» LISTA ZADAŃ:
1 > Ile bramek w lidze strzelił Berbatov w tym sezonie według wpisu użytkownika Adam11 we fragmencie?
2 > Proszę przepisać z fragmentu tekst od słów „Tylko tevez sie” do słów „grajac dla United....”.

» FRAGMENT:

◆ ◆ ◆ ◆ ◆ ◆ ◆

Tylko tevez sie niepopłacz.Nieumiałem sie tego doczekać !

N A R A ! ;|
» 26 czerwca 2009, 21:55 #32
piotrz7: Rooney i Tevez para idealna obaj na podobnym poziomie obaj mogli oddac serce grajac dla United....
Szkoda Teveza, mysle ze to bedzie najwiekszy transferowy blad..... :(
» 26 czerwca 2009, 21:36 #31
Adam11: Jestem ciekaw jak ci co teraz opluwają Berbatova będą mówić pod koniec następnego sezonu jak strzeli z 20 bramek. To też będzie za mało? W tym sezonie strzelił 9 w lidze a chciałbym zauważyć, że przeszedł w zimowym okienku. Jest drugim zawodnikiem pod względem asyst po Van Persim z tego co wiem. Czy jest lepszy od Teveza? Nie nie jest! Czy jest gorszy? Też na litość wszechmogącego nie jest! To inny typ piłkarza! Inne zadania ma na boisku! Ma znaleść się w odpowiednim miejscu w odpowiednim czasie w poli karnym! Myślicie, że to łatwe!? On to potrafił i należy mu się za to szcunek mimo, że dla niektórych to było "tylko" dołożenie nogi. Jestem ciekaw ilu piłkarzy w lidze tak z marszu umiałoby dołożyć nogę tak jak on to zrobił w meczu z Chelsea wygranym 3:0? Myślicie, że to było proste? Takie rzeczy są ćwiczone godzinami na treningach a i tak bardzo mało tego można odnaleść w meczu. Zazwyczaj kończy się to na takim pięknym przyblokowaniu jak to zrobiła nasza serbska skała, ale żeby z takiej pracy w polu karnym jaką wtedy zrobił Vidić padała bramka trzeba mnieć jeszcze kogoś takiego jak Berbatov!
» 26 czerwca 2009, 21:31 #30
Hotwarty: Mam już dość tego całego pieprzenia w wykonaniu Teveza, jaki to on nie jest pokrzywdzony, jak to nikt go nie lubi itd.
Gdyby był gotów oddać życie za United, zapi**dalał by na treningach do upadłego aby pokazać że jest w formie i zasługuje na grę, ale on wolał marudzić, że nie jest dobrze traktowany i że Berbatov jest faworyzowany. A przecież w tym sezonie Tevez nie grał niczego godnego uwagi. A w takim klubie gdy ktoś jest bez formy, po prostu nie gra.

◆ ◆ ◆ ◆ ◆ ◆ ◆

» DANE WEJŚCIOWE:
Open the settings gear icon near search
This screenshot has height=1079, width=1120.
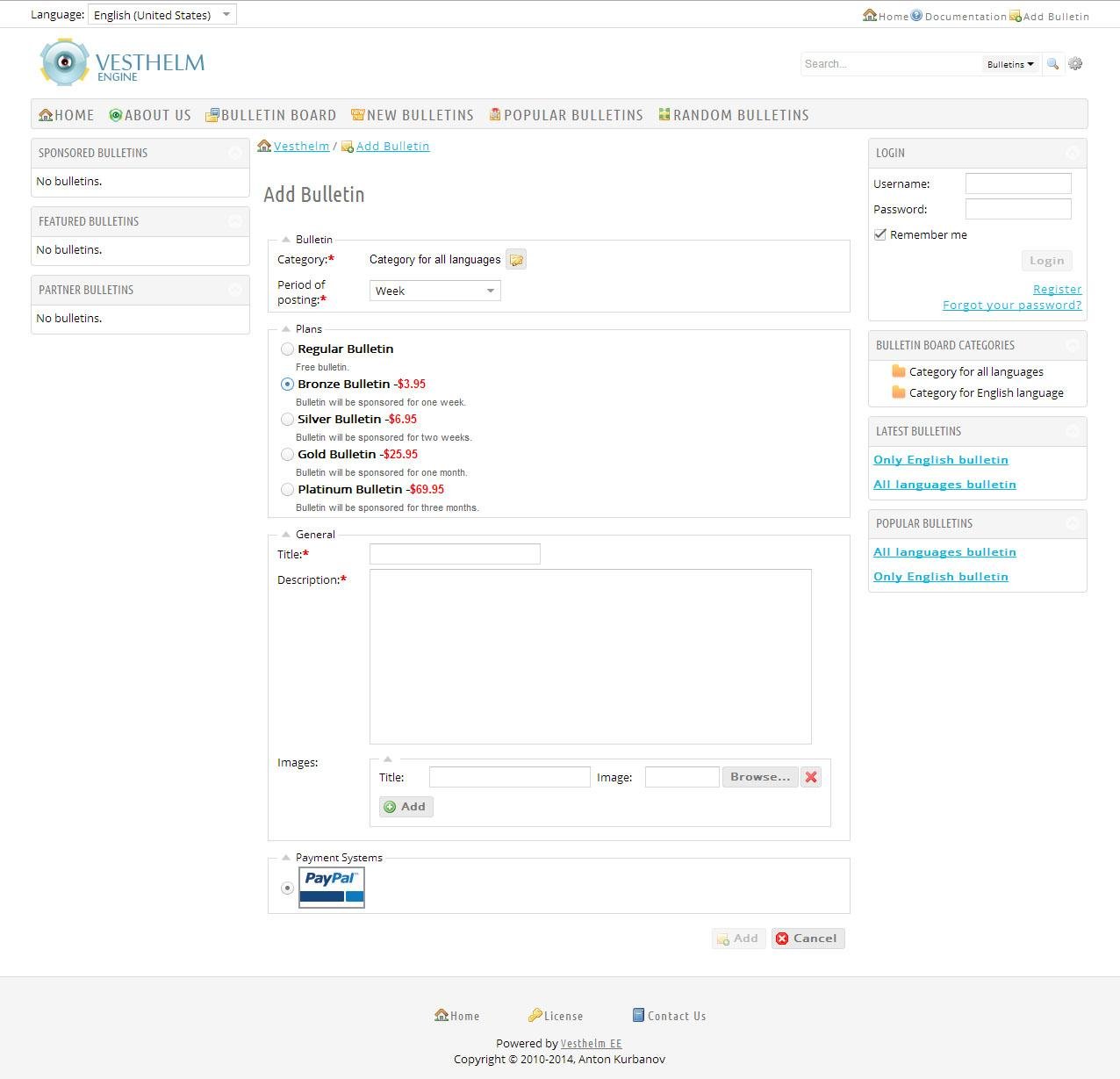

◆ ◆ ◆ ◆ ◆ ◆ ◆

» ODPOWIEDZI DO ZADAŃ:
1 > Dziewięć.

2 >
Tylko tevez sie niepopłacz.Nieumiałem sie tego doczekać !

N A R A ! ;|
» 26 czerwca 2009, 21:55 #32
piotrz7: Rooney i Tevez para idealna obaj na podobnym poziomie obaj mogli oddac serce grajac dla United....